Hazel Sheffield is a journalist and filmmaker based in London. She cut her teeth writing about music for Stool Pigeon, NME and Intelligent Life before a stint studying digital media at Columbia in New York. Lately she has been travelling the UK reporting on alternative economies with a grant from the Friends Provident Foundation and feeling guilty about the magazines piling up at home.
We asked her to select three items form that pile.
A new issue
Right now, I am excited about the range of magazines trumpeting alternative models of ownership. Yes! magazine calls it solutions journalism. I’m not sure if these magazines have the all the answers, but they have tonnes of underreported stories about people choosing to run aspects of their lives differently. Positive News – which promises “not fluff, just progress” – goes one further by being owned by its readers. It was one of the first media organisations to offer shares in the publication through crowdfunding. Now those readers and journalists own it, rather than it being vulnerable to the whims of the publisher or external investors.
An old issue
I still miss The Stool Pigeon, the music magazine started by Phil Hebblethwaite that gave me my start in journalism. The art department, Mickey Gibbons, would lift old Victorian fonts from libraries and then design the pages in block print and colour. Often the text was barely legible.

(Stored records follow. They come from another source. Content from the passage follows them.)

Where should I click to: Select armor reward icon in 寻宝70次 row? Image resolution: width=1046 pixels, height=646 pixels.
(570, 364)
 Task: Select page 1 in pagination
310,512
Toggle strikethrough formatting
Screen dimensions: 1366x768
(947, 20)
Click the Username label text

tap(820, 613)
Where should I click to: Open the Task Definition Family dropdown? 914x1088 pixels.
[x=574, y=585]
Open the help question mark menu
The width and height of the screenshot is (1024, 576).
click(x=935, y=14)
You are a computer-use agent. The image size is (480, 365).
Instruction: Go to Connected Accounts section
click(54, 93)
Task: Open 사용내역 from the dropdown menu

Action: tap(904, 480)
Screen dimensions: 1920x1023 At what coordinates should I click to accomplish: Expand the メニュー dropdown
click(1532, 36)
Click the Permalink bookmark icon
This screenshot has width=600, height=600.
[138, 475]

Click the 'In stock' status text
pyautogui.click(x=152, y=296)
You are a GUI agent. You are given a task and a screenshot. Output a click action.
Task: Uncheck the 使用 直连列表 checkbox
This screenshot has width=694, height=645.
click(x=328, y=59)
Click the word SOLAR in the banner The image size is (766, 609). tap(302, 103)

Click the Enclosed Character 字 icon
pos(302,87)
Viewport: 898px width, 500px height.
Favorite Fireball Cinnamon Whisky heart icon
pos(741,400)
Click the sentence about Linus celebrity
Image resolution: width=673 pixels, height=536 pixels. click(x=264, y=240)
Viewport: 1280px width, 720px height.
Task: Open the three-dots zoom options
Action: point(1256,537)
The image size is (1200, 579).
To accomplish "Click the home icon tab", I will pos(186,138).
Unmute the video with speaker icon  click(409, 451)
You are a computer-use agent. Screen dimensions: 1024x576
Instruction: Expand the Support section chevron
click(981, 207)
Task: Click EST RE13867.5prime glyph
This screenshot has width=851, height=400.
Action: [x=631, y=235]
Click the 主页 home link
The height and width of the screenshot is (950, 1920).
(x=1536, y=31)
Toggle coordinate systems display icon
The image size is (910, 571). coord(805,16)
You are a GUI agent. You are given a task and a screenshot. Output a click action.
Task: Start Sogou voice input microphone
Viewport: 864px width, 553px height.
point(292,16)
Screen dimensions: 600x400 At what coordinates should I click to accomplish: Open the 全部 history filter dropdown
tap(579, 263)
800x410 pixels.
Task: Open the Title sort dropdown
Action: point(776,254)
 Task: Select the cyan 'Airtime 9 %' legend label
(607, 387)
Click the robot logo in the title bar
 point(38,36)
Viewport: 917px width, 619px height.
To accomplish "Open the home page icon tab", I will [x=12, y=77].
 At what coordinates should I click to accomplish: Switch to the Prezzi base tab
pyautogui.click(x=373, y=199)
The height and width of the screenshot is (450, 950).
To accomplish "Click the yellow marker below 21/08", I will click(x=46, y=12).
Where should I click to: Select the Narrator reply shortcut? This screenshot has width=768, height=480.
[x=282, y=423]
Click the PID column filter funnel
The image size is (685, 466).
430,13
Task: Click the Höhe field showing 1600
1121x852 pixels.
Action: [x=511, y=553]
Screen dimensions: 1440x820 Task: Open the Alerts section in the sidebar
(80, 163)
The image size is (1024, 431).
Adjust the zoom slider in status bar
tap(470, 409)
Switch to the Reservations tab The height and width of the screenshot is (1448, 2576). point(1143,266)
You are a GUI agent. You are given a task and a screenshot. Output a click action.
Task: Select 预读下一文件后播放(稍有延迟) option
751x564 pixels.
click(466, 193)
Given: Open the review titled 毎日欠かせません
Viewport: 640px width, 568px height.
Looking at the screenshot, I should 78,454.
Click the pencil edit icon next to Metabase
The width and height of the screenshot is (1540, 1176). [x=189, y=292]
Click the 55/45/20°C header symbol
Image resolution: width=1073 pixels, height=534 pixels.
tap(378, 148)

It had great spoof covers – one featured Lemmy from the band Motorhead with a revolver held to his temple (above) and a coverline: “If you don’t pick up this newspaper, we’ll kill this dog.” It was a copy of a National Lampoon cover with an actual dog. The fifth birthday issue looked like an old issue of Mad Magazine. I loved all that magazine nerdiness and the way it was so irreverent, in content and design. Nothing looks like that now.
…and another thing
I treasure my copy of the Panorama. McSweeney’s, the publishing house in San Francisco, set out to explore the limits of the broadsheet as far as possible with this one-off, 512-page newspaper published in 2009. The newspaper is an efficient format: for a just a couple of pounds, you get all the news you need in a size that folds up to fit in your back pocket. It’s worth remembering that while publishers continue to grapple with how to make digital journalism pay.